- [What to work on] In the article on chimera research below, which animals' embryos remain off-limits for injection with human cells under the NIH's new policy?

- [Page text]
________________

The Chimera Has Come to Save and/or Kill Us!
A blanket ban on studying part-animal, part-human embryos will be lifted.
Scientists in the U.S. could soon be allowed to create part-human, part-animal embryos in the laboratory, now that a nation-wide moratorium on chimera research is under official review.
In biology, chimeras — named after the mythical human-goat-lion-serpent hybrid — are embryos formed from animals that have been injected with human stem cells. For example, a rat may be modified to grow a human cancer tumor, or a pig may grow a human pancreas to be harvested later for transplantation. The controversial — though promising — research has been polarizing; while it has the potential to advance studies of human disease and transplantation, the National Institutes of Health, fearing the ethical implications, imposed a moratorium on all studies last September.
The blanket ban led to an uproar among pro-chimera scientists hoping to use the hybrid animals as models for studying human disease and to investigate whether they could be used to grow human organs. Even Pope Francis, representing the notoriously science-conservative Catholic Church, gave Spanish researchers his blessing to continue with their work on pig-human chimeras. Still, the NIH refused to respond to urgent calls from scientists to reconsider the moratorium for months.
The biggest concern of the anti-chimera camp is that the research will blur the border between human and animal before we’re ready to deal with the consequences. Researchers developing chimeric embryos run the risk that the human stem cells they inject into an animal don’t end up where they’re supposed to; if liver-bound human stem cells escape and wind up inside an animal’s brain or sperm, will we consider the rat partially human? Now that the moratorium on research has been lifted, the chances that we won’t have to consider such scenarios will increase.
The NIH’s new policy comes with several caveats meant to keep the line between humans and animals distinct. Injecting human cells into the embryos of our close primate relatives, such as monkeys, chimpanzees, and gorillas — remains off-limits. Experiments using other animals are fair game, though proposed studies, especially those dealing with the brain, will still have to go through a government approval process.
“I am confident that these proposed changes will enable the NIH research community to move this promising area of science forward in a responsible manner,” Carrie D. Wolinetz, Ph.D., the NIH’s Associate Director for Science Policy, said in a blog post outlining the proposal today. The public is invited to comment over the next 30 days, during which time the blanket ban will remain in effect.

________________

- [Dataset content]
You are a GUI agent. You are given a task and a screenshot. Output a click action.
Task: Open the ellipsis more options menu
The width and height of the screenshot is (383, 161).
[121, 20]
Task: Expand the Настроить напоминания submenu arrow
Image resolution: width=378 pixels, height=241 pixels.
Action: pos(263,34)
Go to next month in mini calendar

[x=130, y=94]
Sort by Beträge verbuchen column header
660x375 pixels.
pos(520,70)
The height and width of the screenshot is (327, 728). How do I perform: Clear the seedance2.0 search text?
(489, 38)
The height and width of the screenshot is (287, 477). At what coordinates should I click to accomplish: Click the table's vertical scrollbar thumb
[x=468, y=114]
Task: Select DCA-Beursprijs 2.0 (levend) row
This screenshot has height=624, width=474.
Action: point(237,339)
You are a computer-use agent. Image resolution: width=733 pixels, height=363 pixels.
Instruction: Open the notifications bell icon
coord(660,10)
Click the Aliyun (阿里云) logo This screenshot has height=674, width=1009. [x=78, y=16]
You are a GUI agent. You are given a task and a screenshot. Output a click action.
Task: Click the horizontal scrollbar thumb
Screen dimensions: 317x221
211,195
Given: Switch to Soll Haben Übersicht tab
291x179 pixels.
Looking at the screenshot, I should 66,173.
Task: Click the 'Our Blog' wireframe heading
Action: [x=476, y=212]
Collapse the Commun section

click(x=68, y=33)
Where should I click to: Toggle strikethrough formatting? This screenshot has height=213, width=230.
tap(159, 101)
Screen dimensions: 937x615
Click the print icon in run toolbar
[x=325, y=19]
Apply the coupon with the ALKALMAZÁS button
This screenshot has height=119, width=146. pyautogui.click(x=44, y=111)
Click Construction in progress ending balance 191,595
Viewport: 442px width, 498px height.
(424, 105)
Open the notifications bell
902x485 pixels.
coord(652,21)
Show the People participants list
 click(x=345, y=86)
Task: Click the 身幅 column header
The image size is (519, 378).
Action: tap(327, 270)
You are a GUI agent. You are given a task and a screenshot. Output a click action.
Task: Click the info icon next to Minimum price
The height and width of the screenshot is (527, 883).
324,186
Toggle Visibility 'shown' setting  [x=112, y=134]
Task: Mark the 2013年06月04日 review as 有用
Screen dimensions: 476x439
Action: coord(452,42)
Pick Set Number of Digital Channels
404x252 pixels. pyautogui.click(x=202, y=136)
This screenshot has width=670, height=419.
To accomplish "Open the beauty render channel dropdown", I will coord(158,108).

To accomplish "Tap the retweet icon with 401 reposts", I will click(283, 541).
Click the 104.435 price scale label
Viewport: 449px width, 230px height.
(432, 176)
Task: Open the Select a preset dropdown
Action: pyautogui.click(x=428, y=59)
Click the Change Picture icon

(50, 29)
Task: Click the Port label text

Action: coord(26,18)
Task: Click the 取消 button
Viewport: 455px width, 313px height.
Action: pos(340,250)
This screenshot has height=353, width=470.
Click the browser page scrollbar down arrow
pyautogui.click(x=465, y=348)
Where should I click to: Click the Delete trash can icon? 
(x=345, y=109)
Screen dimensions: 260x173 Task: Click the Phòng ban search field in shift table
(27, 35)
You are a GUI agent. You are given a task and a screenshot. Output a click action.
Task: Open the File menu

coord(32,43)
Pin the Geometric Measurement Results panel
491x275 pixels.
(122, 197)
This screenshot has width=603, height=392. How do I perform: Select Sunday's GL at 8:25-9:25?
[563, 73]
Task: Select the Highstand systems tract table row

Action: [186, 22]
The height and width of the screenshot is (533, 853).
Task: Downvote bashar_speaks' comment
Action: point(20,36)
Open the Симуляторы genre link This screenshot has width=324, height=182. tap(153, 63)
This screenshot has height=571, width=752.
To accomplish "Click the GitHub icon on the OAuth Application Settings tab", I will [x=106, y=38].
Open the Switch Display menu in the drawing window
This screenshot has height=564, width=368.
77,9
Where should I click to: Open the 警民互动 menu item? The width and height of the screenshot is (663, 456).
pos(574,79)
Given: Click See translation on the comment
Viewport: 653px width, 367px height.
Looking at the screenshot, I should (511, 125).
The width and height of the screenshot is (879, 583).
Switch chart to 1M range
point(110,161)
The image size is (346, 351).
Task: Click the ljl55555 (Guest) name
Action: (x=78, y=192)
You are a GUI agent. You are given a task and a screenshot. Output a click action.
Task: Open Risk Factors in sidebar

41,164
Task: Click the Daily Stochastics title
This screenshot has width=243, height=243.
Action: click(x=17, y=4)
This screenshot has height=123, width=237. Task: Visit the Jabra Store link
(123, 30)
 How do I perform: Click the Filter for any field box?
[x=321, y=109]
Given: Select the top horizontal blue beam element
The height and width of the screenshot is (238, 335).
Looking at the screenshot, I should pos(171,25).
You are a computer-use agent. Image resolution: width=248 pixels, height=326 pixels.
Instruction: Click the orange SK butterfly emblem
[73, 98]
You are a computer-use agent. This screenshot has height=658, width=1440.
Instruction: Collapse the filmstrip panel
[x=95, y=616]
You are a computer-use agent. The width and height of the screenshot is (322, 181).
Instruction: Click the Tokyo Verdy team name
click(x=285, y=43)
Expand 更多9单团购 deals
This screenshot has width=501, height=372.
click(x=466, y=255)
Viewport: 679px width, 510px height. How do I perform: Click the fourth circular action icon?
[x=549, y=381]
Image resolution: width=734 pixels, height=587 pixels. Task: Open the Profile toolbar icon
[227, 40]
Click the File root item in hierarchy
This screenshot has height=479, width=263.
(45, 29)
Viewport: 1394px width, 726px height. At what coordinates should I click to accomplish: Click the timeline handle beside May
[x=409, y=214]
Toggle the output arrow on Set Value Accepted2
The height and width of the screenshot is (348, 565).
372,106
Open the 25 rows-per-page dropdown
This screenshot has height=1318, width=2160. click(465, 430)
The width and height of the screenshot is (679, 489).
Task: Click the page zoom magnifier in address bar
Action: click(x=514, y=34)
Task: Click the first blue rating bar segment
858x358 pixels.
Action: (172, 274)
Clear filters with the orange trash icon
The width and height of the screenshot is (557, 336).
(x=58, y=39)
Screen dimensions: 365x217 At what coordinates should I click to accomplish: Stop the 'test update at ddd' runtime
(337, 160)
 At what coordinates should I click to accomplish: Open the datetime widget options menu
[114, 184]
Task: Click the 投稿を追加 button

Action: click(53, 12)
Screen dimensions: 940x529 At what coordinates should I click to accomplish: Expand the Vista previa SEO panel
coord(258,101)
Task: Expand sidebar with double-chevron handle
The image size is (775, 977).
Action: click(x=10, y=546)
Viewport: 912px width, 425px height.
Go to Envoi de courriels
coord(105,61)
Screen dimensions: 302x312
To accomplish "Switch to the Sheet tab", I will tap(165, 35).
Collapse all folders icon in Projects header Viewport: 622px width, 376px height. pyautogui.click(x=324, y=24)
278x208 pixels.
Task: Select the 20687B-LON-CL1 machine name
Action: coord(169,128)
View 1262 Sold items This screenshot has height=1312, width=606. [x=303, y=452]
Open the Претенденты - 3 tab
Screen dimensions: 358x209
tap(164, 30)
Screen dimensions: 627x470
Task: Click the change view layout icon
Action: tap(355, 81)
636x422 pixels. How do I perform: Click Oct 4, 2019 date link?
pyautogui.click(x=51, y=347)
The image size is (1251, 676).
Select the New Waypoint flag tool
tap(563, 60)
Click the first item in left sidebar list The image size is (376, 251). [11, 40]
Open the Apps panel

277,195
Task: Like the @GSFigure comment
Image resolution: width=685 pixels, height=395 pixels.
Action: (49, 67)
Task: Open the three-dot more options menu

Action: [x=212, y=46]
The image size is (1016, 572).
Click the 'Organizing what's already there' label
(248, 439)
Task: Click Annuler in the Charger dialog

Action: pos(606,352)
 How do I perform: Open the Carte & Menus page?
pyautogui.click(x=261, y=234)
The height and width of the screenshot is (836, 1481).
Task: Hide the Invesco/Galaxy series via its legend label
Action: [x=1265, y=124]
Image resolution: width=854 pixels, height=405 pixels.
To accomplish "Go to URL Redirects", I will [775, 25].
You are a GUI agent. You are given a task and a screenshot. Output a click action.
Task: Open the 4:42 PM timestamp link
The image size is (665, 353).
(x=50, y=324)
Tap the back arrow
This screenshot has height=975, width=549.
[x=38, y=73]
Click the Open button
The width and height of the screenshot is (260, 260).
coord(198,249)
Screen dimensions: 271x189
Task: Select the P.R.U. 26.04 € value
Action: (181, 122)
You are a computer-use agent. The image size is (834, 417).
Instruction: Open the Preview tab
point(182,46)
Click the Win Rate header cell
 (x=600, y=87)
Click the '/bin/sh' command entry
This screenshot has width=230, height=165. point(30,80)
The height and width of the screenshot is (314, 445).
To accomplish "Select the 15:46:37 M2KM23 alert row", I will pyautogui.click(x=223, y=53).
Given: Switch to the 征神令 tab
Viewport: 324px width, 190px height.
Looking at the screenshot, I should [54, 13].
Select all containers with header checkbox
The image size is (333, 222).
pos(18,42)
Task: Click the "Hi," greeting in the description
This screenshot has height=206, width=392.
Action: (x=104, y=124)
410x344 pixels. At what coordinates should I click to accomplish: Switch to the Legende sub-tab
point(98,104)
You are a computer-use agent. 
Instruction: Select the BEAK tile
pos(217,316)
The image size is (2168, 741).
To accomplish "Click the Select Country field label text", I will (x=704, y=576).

________________

- [Exercise answer] Close primate relatives such as monkeys, chimpanzees, and gorillas.